[Stored items]
+-------+
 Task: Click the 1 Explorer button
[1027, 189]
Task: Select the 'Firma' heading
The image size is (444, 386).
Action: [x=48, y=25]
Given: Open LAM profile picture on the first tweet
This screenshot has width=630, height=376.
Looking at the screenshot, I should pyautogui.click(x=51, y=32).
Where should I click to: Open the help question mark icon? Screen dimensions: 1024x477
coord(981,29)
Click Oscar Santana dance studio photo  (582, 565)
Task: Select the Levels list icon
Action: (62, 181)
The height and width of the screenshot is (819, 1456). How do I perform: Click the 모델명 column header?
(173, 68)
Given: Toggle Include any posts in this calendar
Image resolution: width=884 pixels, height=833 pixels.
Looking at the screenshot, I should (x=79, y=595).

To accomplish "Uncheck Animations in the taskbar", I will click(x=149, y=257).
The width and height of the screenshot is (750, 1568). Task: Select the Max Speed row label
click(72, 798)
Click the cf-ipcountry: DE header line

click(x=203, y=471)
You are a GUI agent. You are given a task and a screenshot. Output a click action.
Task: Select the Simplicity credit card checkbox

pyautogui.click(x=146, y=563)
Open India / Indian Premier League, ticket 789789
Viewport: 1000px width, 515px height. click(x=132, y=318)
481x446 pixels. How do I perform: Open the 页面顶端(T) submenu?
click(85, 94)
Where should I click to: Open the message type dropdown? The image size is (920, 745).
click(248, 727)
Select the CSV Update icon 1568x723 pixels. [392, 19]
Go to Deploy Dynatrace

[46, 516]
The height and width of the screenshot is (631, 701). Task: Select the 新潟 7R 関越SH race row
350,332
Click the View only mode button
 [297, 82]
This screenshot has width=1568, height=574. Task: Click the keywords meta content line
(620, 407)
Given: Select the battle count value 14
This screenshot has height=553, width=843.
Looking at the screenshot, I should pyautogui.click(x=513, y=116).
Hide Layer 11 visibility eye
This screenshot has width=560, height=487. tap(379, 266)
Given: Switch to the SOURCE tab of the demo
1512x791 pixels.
+-------+
◆ Do this ◆
Find each line in the records above that contains the string "Where", treating uppercase and lowercase as different, and copy those lines out in full.

◆ Task response ◆
Where should I click to: Open the help question mark icon? Screen dimensions: 1024x477
Where should I click to: Open the message type dropdown? The image size is (920, 745).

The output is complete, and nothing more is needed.